Kampung Senang also runs the Eco-Harmony Cafe & Shop, which started off as an eco-friendly community kitchen in 2007, and now serves vegan food that is open to the public. It also has an organic farm in which they grow their own herbs and vegetables.
However, Joyce is beginning to feel the effects of the recent rise in cost of living, and is bracing herself for an increase in Kampung Senang’s operational costs.
“The rising cost of living isn’t something that’s new to Singaporeans; it has been happening for a long time,” says Joyce, recalling how a bowl of noodles would cost 50 cents in the past; now, it's easily $5 or more. She expects to have to pay more for ingredients, delivery, shipping and other costs in the coming months, which will impact her operations as her team needs to buy produce for the café to supplement what they can harvest from their farm. Nevertheless, she remains adamant about maintaining the price of their food.
(Photo by Type A)
“If (customers) can’t enjoy plant-based food because of the GST increase or higher prices, we’re depriving them of the chance to adopt healthy living habits, which we’re putting in so much effort to promote,” explains Joyce.

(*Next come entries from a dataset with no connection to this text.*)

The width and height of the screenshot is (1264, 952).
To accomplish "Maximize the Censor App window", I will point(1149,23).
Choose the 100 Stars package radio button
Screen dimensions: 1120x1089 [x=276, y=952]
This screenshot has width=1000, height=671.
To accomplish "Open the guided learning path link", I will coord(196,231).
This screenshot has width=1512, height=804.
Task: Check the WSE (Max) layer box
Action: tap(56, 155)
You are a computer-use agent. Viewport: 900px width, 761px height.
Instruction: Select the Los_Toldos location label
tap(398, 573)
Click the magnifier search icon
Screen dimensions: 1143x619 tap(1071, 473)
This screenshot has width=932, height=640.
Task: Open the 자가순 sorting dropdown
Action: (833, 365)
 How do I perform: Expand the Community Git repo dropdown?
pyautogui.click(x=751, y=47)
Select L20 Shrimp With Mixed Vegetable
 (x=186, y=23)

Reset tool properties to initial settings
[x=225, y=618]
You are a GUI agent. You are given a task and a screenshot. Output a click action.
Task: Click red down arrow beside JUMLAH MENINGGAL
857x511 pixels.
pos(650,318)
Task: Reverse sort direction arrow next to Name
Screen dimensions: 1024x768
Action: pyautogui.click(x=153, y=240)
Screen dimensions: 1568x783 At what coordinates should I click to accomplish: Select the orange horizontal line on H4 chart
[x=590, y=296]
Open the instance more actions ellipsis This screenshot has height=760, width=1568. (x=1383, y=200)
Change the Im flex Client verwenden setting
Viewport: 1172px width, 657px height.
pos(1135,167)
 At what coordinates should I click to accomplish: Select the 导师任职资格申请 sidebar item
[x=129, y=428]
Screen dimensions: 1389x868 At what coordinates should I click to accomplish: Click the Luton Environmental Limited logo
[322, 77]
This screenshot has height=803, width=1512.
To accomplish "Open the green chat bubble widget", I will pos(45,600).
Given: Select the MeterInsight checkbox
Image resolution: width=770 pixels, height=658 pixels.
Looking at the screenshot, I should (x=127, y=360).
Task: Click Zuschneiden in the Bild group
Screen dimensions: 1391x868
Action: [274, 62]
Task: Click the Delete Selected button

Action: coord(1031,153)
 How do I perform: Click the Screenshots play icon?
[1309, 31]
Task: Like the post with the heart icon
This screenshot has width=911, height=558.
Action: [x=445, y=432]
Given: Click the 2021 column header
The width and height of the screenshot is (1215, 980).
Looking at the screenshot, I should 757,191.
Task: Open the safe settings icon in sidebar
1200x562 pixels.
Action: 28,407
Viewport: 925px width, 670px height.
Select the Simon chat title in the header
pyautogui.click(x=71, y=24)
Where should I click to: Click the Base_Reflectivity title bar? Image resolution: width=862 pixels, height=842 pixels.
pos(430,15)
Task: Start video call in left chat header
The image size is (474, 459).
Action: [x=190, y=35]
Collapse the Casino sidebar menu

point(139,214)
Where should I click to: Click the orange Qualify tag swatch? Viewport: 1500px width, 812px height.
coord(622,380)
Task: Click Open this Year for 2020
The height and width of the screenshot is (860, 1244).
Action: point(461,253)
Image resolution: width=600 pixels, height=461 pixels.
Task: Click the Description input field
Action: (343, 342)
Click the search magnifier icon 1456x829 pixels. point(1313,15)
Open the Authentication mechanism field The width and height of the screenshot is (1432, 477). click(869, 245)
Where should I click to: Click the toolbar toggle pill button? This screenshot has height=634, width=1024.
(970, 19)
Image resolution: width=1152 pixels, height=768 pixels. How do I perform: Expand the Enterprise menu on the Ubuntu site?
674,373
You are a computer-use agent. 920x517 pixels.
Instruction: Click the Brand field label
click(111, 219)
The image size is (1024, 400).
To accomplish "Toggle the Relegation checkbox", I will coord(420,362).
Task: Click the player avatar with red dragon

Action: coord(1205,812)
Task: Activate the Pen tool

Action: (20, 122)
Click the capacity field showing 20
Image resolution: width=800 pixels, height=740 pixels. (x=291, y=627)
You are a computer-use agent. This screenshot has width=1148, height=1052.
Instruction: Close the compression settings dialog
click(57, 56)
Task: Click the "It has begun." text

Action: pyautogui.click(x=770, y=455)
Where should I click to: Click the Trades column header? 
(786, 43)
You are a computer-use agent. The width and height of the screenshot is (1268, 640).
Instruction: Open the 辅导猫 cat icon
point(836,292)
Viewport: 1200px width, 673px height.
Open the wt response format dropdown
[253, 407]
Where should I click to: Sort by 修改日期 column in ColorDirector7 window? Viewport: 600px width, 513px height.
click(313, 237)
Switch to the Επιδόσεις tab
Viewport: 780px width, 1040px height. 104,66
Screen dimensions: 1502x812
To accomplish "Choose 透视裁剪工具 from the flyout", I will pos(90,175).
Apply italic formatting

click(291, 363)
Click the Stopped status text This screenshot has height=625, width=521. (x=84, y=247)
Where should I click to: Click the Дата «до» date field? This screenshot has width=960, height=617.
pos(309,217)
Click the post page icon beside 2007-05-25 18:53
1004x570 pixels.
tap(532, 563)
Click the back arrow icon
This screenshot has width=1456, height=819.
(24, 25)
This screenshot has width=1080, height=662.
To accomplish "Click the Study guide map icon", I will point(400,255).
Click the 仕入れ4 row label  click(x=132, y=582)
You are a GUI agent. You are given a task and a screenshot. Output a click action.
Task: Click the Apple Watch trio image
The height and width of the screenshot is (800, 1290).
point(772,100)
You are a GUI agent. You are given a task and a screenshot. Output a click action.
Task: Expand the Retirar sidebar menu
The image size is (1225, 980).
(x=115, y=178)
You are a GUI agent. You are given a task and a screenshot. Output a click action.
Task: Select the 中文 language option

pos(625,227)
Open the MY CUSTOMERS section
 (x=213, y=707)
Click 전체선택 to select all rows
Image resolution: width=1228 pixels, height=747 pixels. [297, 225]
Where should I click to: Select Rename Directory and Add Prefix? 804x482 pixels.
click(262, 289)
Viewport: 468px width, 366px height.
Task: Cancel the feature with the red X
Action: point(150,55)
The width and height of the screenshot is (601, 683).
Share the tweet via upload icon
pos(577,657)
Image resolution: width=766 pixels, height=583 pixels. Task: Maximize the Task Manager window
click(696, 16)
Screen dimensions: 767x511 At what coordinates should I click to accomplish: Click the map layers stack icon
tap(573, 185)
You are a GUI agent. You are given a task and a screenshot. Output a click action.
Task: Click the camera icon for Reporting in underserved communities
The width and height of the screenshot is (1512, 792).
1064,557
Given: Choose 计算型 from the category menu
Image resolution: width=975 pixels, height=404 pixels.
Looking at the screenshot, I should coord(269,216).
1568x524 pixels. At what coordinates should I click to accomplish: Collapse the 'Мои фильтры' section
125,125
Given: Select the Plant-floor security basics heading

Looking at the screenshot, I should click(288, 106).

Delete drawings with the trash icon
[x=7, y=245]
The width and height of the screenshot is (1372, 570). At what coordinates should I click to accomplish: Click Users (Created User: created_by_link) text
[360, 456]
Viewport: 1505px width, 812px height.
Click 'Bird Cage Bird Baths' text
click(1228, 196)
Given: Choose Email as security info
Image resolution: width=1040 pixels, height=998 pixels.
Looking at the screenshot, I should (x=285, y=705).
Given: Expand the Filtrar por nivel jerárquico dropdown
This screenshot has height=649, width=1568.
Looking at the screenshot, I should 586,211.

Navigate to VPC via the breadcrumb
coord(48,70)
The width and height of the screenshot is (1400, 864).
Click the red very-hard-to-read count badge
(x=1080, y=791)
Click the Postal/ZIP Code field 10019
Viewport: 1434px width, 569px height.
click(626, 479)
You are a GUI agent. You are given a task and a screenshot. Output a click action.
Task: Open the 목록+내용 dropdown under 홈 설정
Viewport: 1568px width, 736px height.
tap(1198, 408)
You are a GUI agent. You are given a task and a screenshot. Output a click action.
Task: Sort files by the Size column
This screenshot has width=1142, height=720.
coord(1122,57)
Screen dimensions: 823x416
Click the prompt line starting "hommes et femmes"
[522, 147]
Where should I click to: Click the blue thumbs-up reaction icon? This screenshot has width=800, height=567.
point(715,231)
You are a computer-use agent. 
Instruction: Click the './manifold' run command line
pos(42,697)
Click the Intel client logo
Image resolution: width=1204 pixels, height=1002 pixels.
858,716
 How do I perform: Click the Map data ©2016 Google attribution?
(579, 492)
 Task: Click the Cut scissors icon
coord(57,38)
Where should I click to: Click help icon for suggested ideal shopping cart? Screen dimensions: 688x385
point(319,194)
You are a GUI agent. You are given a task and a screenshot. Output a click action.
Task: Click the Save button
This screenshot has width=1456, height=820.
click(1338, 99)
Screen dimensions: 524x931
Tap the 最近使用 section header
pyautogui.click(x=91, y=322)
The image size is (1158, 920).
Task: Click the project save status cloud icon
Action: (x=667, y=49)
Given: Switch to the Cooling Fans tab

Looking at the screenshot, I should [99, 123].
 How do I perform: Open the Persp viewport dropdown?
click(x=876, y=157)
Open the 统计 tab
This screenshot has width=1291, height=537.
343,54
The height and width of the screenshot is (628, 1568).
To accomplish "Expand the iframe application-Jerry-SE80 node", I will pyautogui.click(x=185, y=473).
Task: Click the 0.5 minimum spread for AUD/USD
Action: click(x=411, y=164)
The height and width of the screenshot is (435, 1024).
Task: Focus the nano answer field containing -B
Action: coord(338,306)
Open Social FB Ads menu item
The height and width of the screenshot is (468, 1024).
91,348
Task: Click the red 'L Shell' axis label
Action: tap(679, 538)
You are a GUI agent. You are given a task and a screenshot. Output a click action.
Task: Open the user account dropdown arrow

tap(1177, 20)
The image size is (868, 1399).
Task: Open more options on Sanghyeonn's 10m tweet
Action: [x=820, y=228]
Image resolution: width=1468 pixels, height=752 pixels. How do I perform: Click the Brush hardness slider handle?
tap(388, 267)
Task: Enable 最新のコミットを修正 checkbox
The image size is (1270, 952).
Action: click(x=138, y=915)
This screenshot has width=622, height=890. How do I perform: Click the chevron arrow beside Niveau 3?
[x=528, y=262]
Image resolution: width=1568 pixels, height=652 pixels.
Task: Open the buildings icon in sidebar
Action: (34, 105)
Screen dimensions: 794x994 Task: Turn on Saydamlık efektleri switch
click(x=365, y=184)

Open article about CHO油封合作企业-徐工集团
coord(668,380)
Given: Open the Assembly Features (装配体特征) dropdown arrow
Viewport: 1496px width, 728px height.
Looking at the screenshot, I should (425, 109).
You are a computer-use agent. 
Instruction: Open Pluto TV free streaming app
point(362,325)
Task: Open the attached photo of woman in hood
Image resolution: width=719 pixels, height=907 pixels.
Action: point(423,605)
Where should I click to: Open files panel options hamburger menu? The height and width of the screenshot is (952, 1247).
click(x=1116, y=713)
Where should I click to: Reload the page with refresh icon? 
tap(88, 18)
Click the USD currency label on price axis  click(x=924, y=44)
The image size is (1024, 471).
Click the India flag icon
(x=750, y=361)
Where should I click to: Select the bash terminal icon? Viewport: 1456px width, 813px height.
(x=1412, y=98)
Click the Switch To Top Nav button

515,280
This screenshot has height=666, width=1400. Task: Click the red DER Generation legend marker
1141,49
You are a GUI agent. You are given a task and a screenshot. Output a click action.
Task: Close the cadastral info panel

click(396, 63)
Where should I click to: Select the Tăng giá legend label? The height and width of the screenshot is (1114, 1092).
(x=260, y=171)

Joyce believes that there are ways to cope with rising cost of living – and sometimes, all it takes is for us to go back to basics: by adopting greener and healthier habits, such as consuming plant-based food.
Despite possible financial challenges, Joyce is determined to continue providing healthy food for their beneficiaries. To keep their initiatives going, they are relying heavily on donations and fundraising activities.
For Joyce, her motivation for all that she does with Kampung Senang is based on two fundamental beliefs: embracing a healthy, natural lifestyle, and keeping the kampung spirit going.
(Photo by Type A)
“The kampung spirit is what I hope to see more of in the Singapore of today,” says Joyce.